Brano del documento:

13 Reasons Why si è conclusa definitivamente da poco (qui la nostra recensione) e, anche questa volta, non è stata esente da critiche da parte del pubblico. Dopo quattro anni si è chiuso il cerchio che secondo molti doveva chiudersi con la seconda stagione. Nel corso dei suoi ultimi 10 episodi, la serie statunitense creata da Brian Yorkey non è stata certo priva di punti deboli, rischiando di sembrare ripetitiva e noiosa. Eppure alcuni elementi dell’epilogo sono stati gestiti in modo efficace, rendendo più piacevole la visione delle puntate.
La morte di Hannah ormai non è altro che un ricordo, come testimoniano le cassette che sua madre restituisce ai ragazzi nell’ultimo episodio, ma le questioni in sospeso da risolvere non sono mancate. Alla fine però ogni personaggio ha concluso il proprio percorso, nel bene o nel male.
Ecco le 5 cose che hanno funzionato nel finale di 13 Reasons Why.

Compito assegnato A: Cita fedelmente il brano sulla serie, partendo dalle parole "La morte di" e fermandoti dopo le parole "13 Reasons Why.".
Il brano e le righe provengono da fonti diverse.

Dati forniti:

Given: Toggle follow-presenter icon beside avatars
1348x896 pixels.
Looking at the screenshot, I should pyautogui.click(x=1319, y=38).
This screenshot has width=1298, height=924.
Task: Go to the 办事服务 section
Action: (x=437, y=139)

Compito assegnato B: Disponi tutte le righe dei dati forniti in una tabella Markdown con le colonne «Numero» e «Riga», omettendo le righe vuote.

Risposta A:
La morte di Hannah ormai non è altro che un ricordo, come testimoniano le cassette che sua madre restituisce ai ragazzi nell’ultimo episodio, ma le questioni in sospeso da risolvere non sono mancate. Alla fine però ogni personaggio ha concluso il proprio percorso, nel bene o nel male.
Ecco le 5 cose che hanno funzionato nel finale di 13 Reasons Why.

Risposta B:
| Numero | Riga |
|---|---|
| 1 | Given: Toggle follow-presenter icon beside avatars |
| 2 | 1348x896 pixels. |
| 3 | Looking at the screenshot, I should pyautogui.click(x=1319, y=38). |
| 4 | This screenshot has width=1298, height=924. |
| 5 | Task: Go to the 办事服务 section |
| 6 | Action: (x=437, y=139) |